Homes ranging between $500,000 and $750,000 had the second-highest share of price cuts, at about 32%, followed by properties priced between $350,000 and $500,000, at 31.7%.
On the other side of the spectrum, just 23.6% of for-sale homes with an asking price of over $1 million offered price adjustments.
Located 3,000 miles to the east, costly Hartford, CT, in September had the second-lowest share of listed homes with price cuts, at just 11%.

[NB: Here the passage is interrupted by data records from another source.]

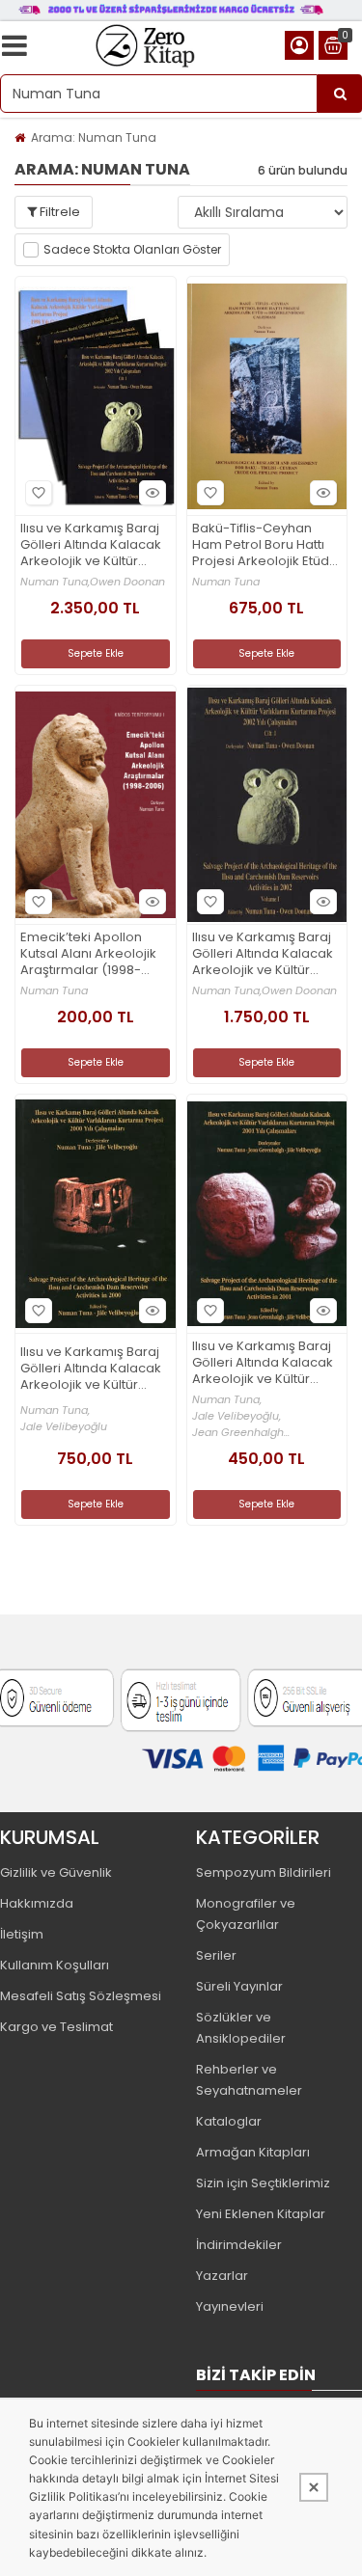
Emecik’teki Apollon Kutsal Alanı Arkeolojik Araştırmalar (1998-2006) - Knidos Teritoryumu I (88, 954)
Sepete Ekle (96, 653)
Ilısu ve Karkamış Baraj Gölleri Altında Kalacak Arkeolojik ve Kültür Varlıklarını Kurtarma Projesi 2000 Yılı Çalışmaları (90, 1369)
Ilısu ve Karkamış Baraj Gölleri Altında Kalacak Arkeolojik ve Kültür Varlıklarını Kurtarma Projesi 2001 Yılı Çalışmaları (262, 1363)
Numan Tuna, (55, 582)
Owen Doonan (127, 582)
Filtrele (58, 212)
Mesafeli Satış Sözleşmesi (80, 1996)
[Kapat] (313, 2487)
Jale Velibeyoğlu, (236, 1416)
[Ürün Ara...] (340, 93)
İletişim (21, 1934)
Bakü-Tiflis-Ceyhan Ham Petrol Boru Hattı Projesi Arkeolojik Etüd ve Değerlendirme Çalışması (260, 545)
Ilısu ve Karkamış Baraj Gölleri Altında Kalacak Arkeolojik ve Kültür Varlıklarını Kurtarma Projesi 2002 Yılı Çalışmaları (262, 954)
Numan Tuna (226, 582)
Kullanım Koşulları (54, 1965)
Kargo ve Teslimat (56, 2027)
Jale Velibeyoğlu (63, 1427)
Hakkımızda (36, 1903)
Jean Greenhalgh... (241, 1432)
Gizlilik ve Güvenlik (56, 1872)
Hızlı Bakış (152, 492)
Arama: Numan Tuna (93, 137)
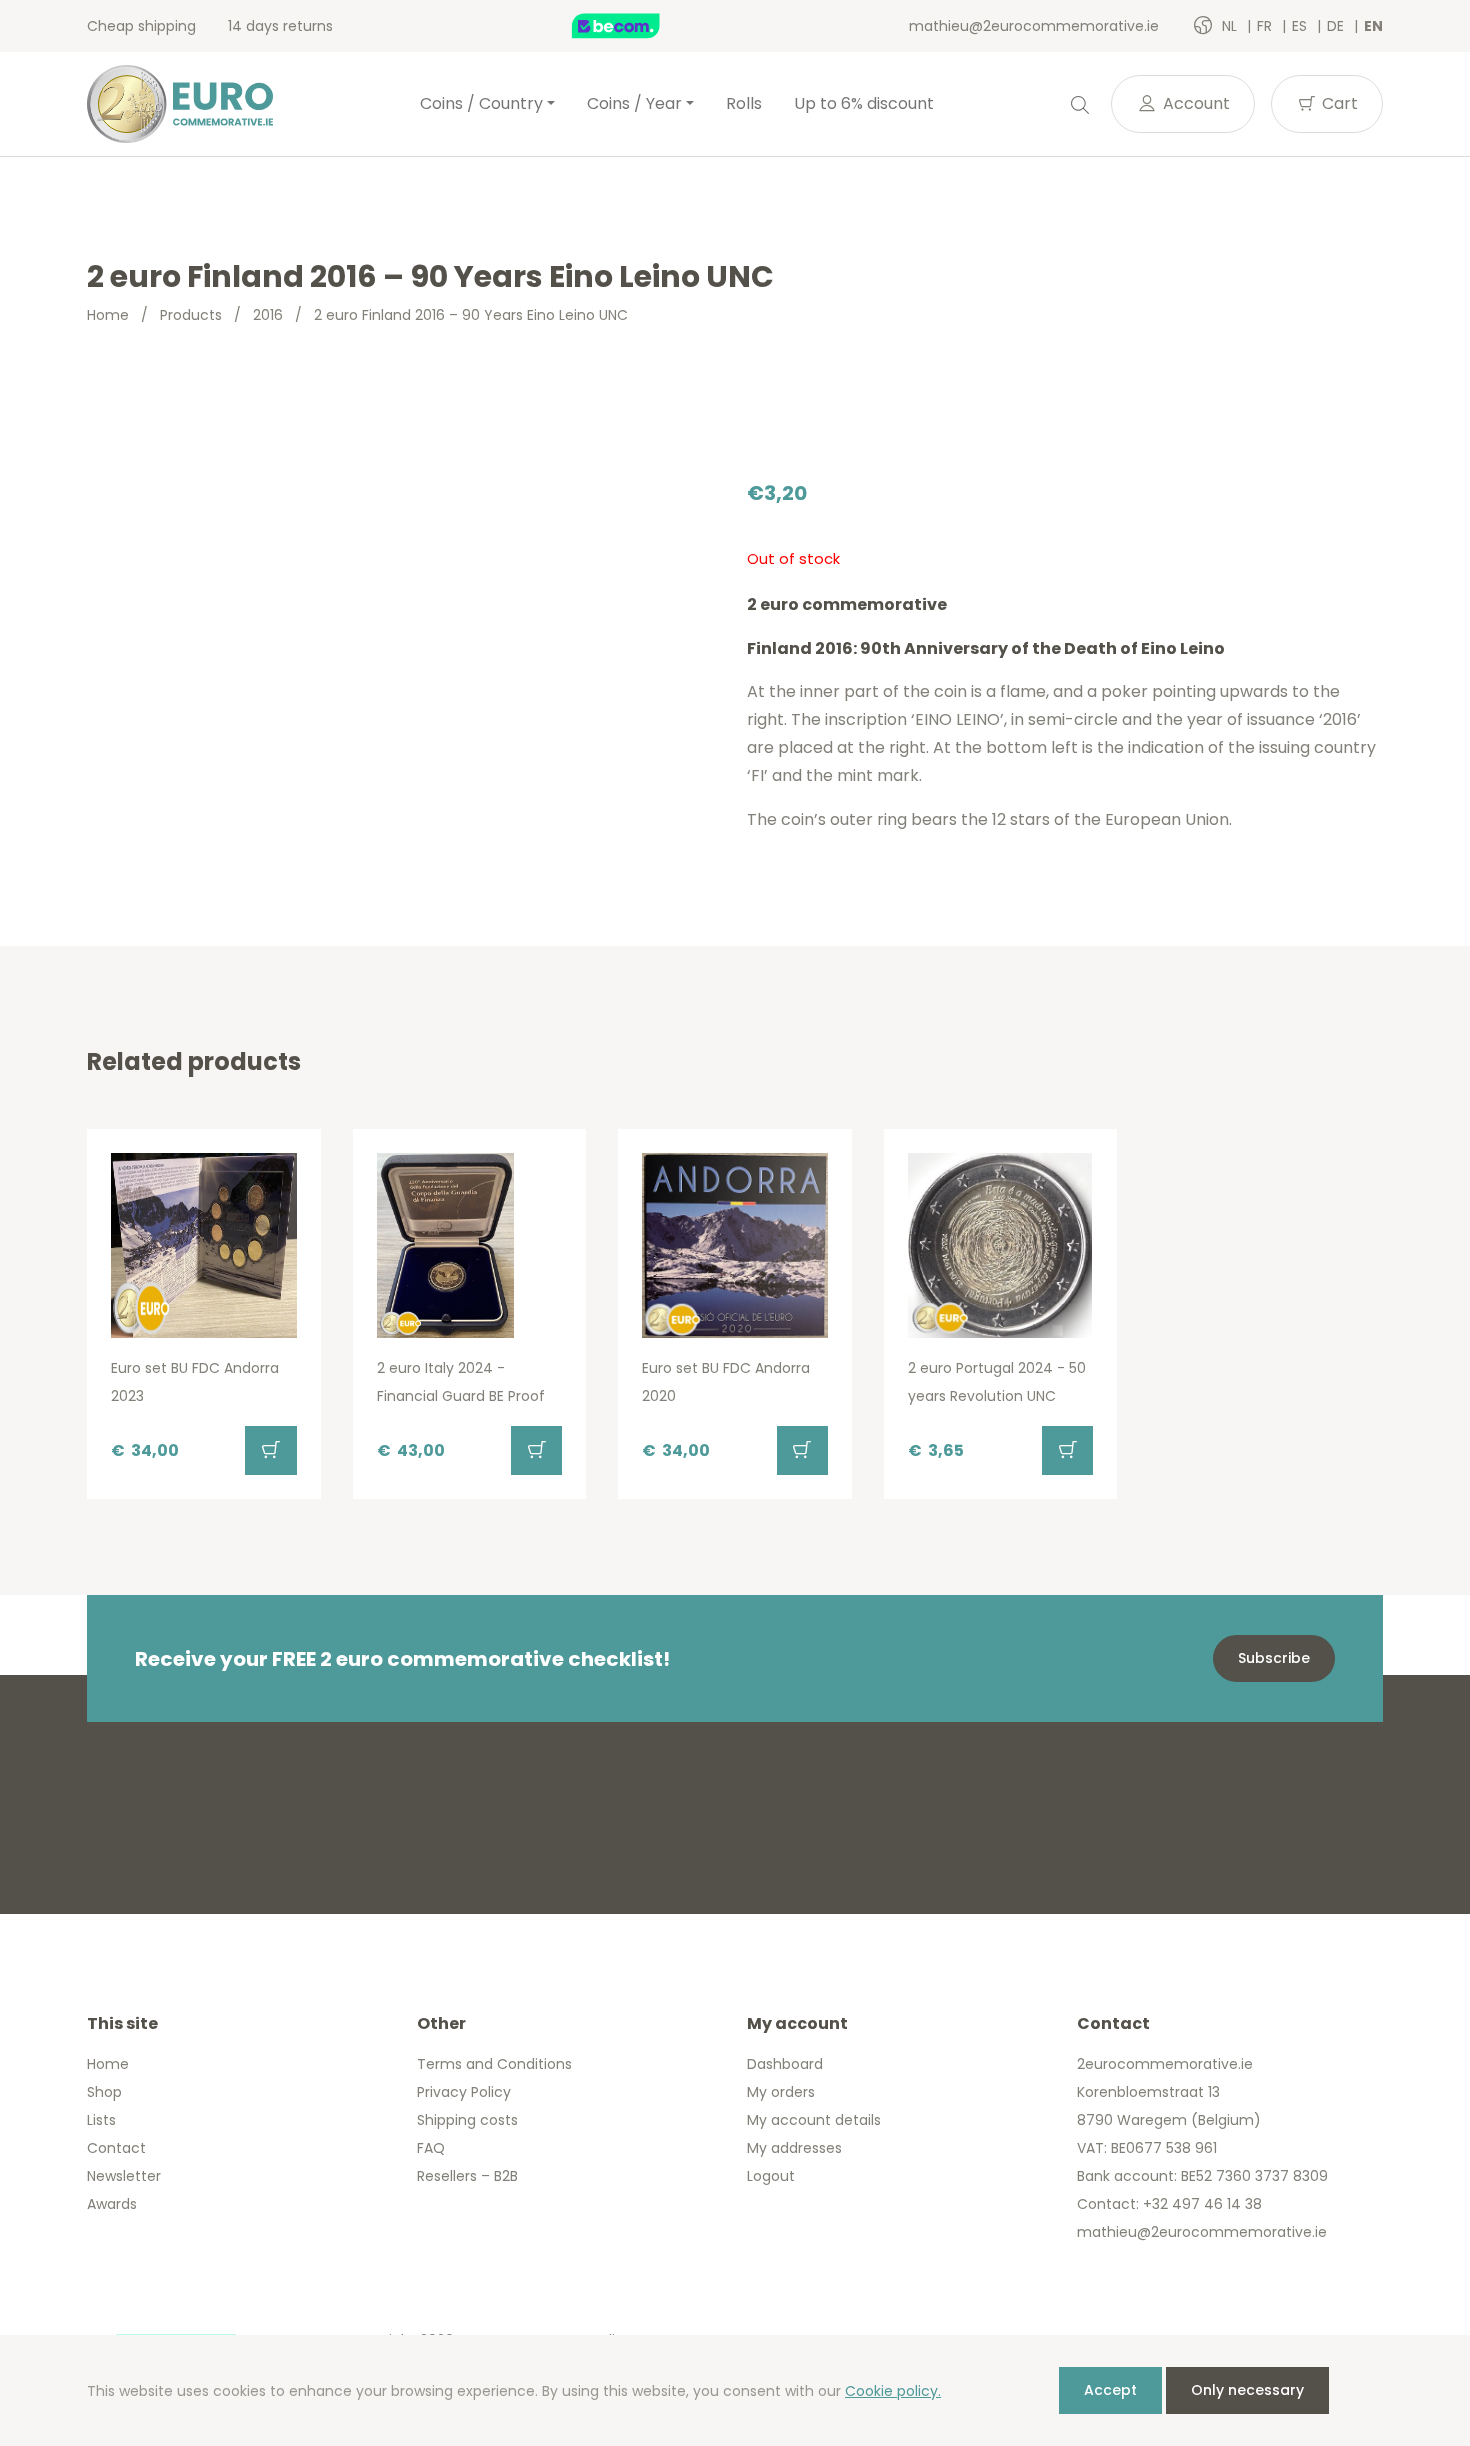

Unlike in Portland, where buyer demand has been soft, price cuts in sought-after, undersupplied Hartford showed little variation across price tiers. In fact, they were slightly more common at the top of the market, with 11.7% of listings between $750,000 and $1 million offering reductions.
Discounts in 7 buyer's markets
In August, Realtor.com researchers identified seven metros that fell under the category of buyer's markets based on their housing supply.
The metric used to identify those markets represents how many months it would take for all of the listed homes to be sold at the current sales price.
The higher the months of supply, the slower the market—and the more negotiating power buyers have.
The rule of thumb is that it is a buyer’s market if supply is above six months.
Based on June housing data used in the analysis, only 7 of the top 50 U.S. metros had six or more months of supply: Miami; Austin, TX; Orlando, FL; New York City; Jacksonville, FL; Tampa, FL, and Riverside, CA.
"Even in buyer's markets, price cuts tend to be least common at the top of the market, meaning that home shoppers at middle or lower price tiers seem to be gaining more leverage in such markets than those shopping at the luxury end," notes Krimmel.
However, research shows that there is no universal pattern that fits neatly across markets.
Inventory growth slows, prices flatten
September saw housing inventory nationwide increase 17% from a year ago, the 23rd consecutive month of gains, but the pace of growth has been slowing since May, according to the latest monthly report.
The number of for-sale properties remained above the 1 million threshold for the fifth month in a row.
Supply levels continued to vary widely across regions, with the South and West surpassing pre-pandemic inventory benchmarks, while the Northeast and Midwest are still suffering from a scarcity of homes.
At the metro level, Washington, DC, and Las Vegas recorded the biggest year-over-year inventory gains, at 48.7% and 40.8%, respectively, mirroring regional trends.
New listings, which are a measure of sellers putting their homes on the market, fell 1.2% from September 2024 and 1.8% from August.
The typical for-sale home spent 62 days on the market waiting for a buyer in September—a full week longer than during the same period a year ago. This marks the 18th month in a row of homes taking longer to sell on an annual basis.
Notably, all four regions saw year-over-increases in days on the market, led by the West with an additional 10 days, followed by the South with eight days. In the Midwest, the typical home waited for a buyer an extra three days, while in the Northeast, a listing saw a delay of just one day.
Among the top 50 metros, homes lingered unsold the longest in Florida’s buyer-friendly Miami and Orlando, with 16 and 14 days, respectively.
The national median list price held steady at $425,000, same as a year ago, but it dropped 3.6% in the inventory-abundant West.